Though not as thunderous a forechecker as say Trevor Moore of the Los Angeles Kings, Yamamoto has an active stick that makes him an option in defensive situations, even brief appearances on the penalty kill.
In all, Yamamoto is a complimentary player, able to make contributions in key areas, as opposed to a play driver capable of carrying a line on his own.
Where Yamamoto belong in the lineup
Yes, the Oilers do have a plethora of talented forwards, but in a sense this does limit a lot of Yamamoto’s potential usage in offensive situations. Already behind the likes of Zach Hyman and Evander Kane for power play time, Yamamoto’s current struggles have seen him fall out of his long held spot on Leon Draisaitl’s wing at even strength.
There might be possible line combinations that could spark Yamamoto’s game. Although many would succeed on a line with both McDavid and Draisaitl, Yamamoto might have some stylistic synergy in such a spot.
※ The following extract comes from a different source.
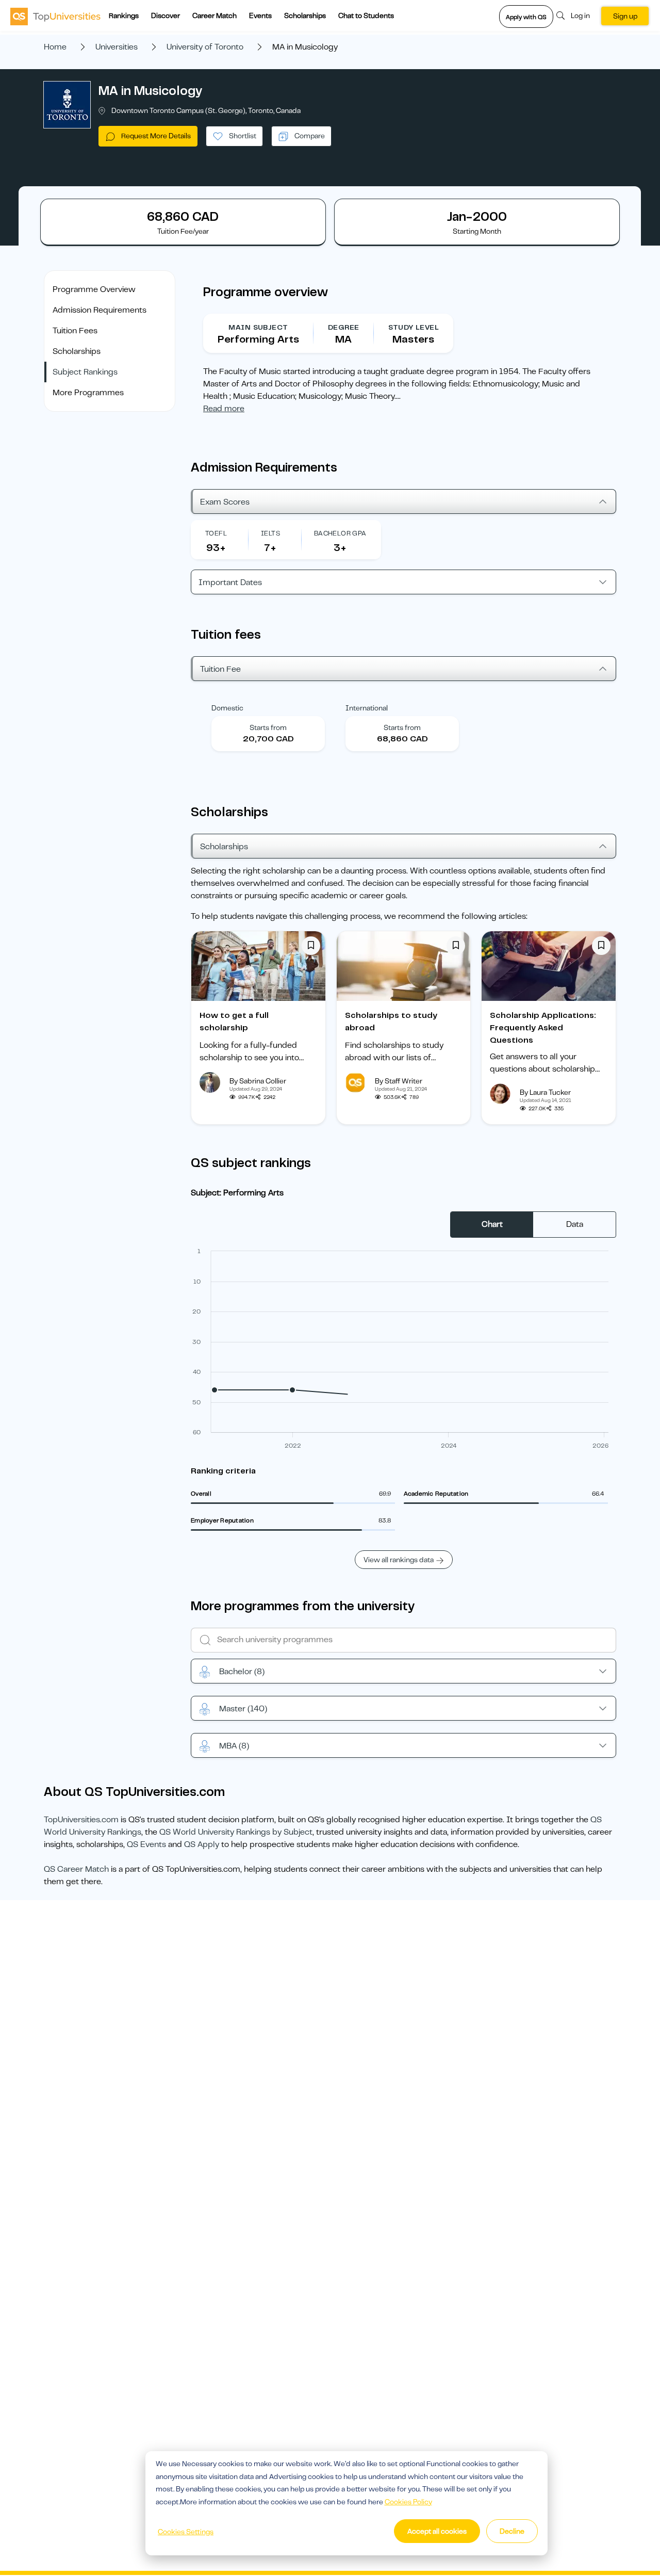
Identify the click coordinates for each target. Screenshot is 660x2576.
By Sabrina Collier (257, 1081)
Ryan Nugent-Hopkins and Hyman do their best work together, and could be a soft landing spot for many Oilers wingers, including Yamamoto. A role on a third, or checking line centred by Ryan McLeod might be the most ideal of all, given the tenacity that Yamamoto embodies.
In a lot of these same potential landing spots are other homegrown first round talents, Jesse Puljujarvi and Dylan Holloway. Puljujarvi has had some offensive struggles of his own, but is younger, bigger, and has an extensive and positive reputation as a defensive presence. Holloway might be best suited for a top six role of the trio, read most offensive upside, but is still finding his way in the league.
What should be expected of him?
In any Oilers top six, this trio would be filling complimentary off-puck roles, meaning the offensive burden on them would be diminished to an extent. From this perspective Yamamoto, along with Puljujarvi and McLeod, should not be held to a high standard when it comes to individual scoring.
Moreover, given the Oilers’ personnel and early season results, it’s pretty unfair to suggest Yamamoto is underperforming based on his point totals alone. The Oilers don’t need more goals to improve their record, instead the focus needs to be on an improved level of team defence.
At some point the goals will come for Yamamoto, often through deflections at the net front, but raising the level of detail and intensity on his line is the much more important metric to measure Yamamoto by. Granted, his offensive contributions started slowly last year as well, but looking for a new home after falling off of Draisaitl’s wing, the Oilers will almost certainly hope to see Yamamoto bring an energising jolt to a checking line.